Mas este post não é para ser triste não. Apesar da saudade, os personagens desta história são carregados de graça. Lembrei deste fato só para contar que o tio Maninha foi no velório da bisa... e tomou cachaça... e contou piadas. Todos os irmãos diziam: "_Máninha vai pra casa!" E ele respondia em bom tom: "_ Eu vim pra passar a noite, vou passar a noite!". E assim foi aquela noite, a tristeza pela perda de minha bisa não tinha tamanho e todos sentiam muito. Mas também teve muitos risos por conta das piadas do tio Maninha. Era a despedida dela e ele não poderia agir diferente, pois ele era assim e era assim que ela gostava dele. E não dava para não rir perto dele.
Junto com a tia Lorena o tio Máninha teve três filhos, a Márcia, o Gerson e a Andressa, que é "a rapa do tacho". Meus tios tiveram uma grande tristeza. Na verdade toda a família ficou triste. É porque minha prima Márcia se foi muito cedo, com 18 anos, vítima da leucemia. Todos nós ficamos muito arrasados com a perda, principalmente eu e minhas primas que tínhamos quase a mesma idade dela.
Mas este post é pra contar da vez que fomos para a casa do tio Leopoldo lá no Rincão do Andrade. A Márcia ainda estava bem, bonita e feliz. Eles moravam com a madrinha da tia Lorena, a tia "Jorja". Éramos sempre muito bem recebidos por ela, café bem farto com pão caseiro e doces feitos por ela, bastante frutas, leite, enfim... uma comilança sem tamanho.
"Bobagem e-u não planto!", foi a frase que restou da tentativa da tia "Jorja" de fazer meu tio Máninha plantar tempero verde, couve, coisinhas assim. Para ele plantação de fundamento era feijão. Este meu tio! É sempre assunto nas conversas de família.

--- --- ---

> Instrução 1
Como se traduz para o inglês esta frase do trecho apresentado: "Todos nós ficamos muito arrasados com a perda, principalmente eu e minhas primas que tínhamos quase a mesma idade dela."?
> Instrução 2
Copie do trecho apresentado a parte que vai de "Junto com a" até "comilança sem tamanho.", incluindo esta última.

> Dados fornecidos
--- --- ---

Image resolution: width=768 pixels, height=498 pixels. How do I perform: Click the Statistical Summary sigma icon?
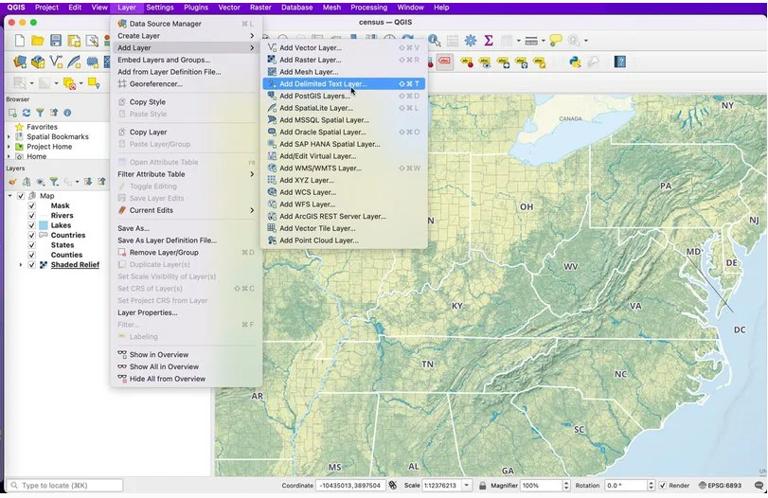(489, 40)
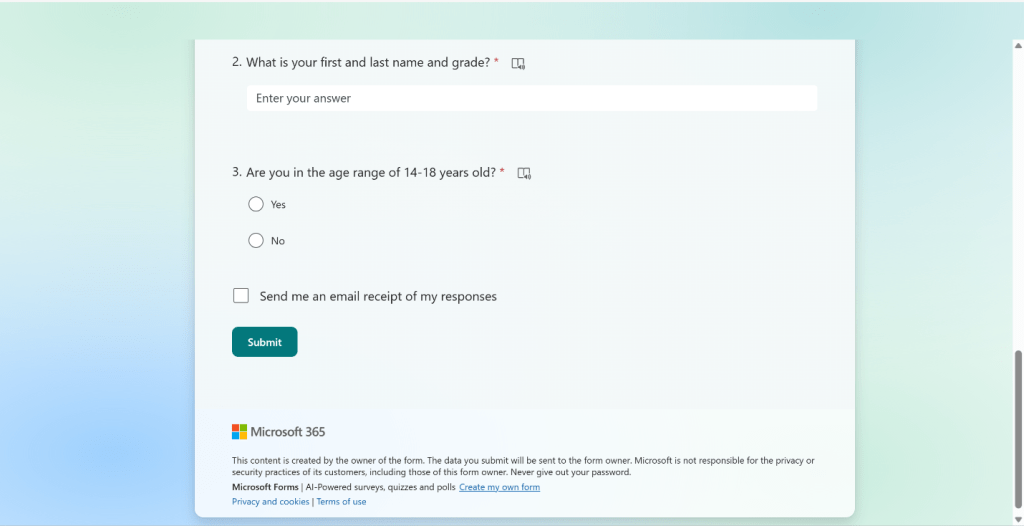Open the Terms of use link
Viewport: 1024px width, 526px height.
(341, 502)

--- --- ---

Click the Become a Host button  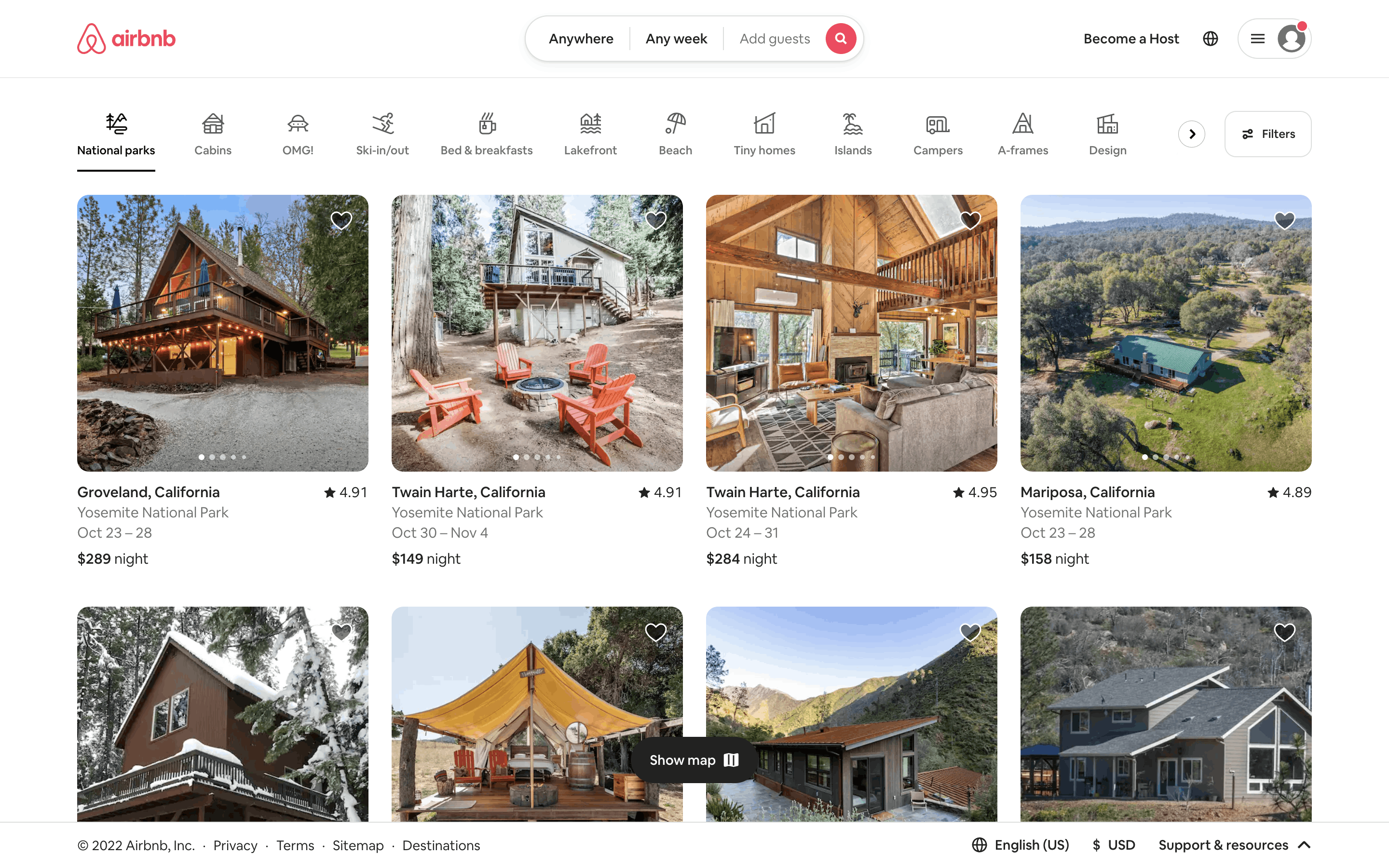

--- --- ---

> Resposta completa 1
We were all devastated by the loss, especially my cousins and I, who were almost the same age as her.

> Resposta completa 2
Junto com a tia Lorena o tio Máninha teve três filhos, a Márcia, o Gerson e a Andressa, que é "a rapa do tacho". Meus tios tiveram uma grande tristeza. Na verdade toda a família ficou triste. É porque minha prima Márcia se foi muito cedo, com 18 anos, vítima da leucemia. Todos nós ficamos muito arrasados com a perda, principalmente eu e minhas primas que tínhamos quase a mesma idade dela.
Mas este post é pra contar da vez que fomos para a casa do tio Leopoldo lá no Rincão do Andrade. A Márcia ainda estava bem, bonita e feliz. Eles moravam com a madrinha da tia Lorena, a tia "Jorja". Éramos sempre muito bem recebidos por ela, café bem farto com pão caseiro e doces feitos por ela, bastante frutas, leite, enfim... uma comilança sem tamanho.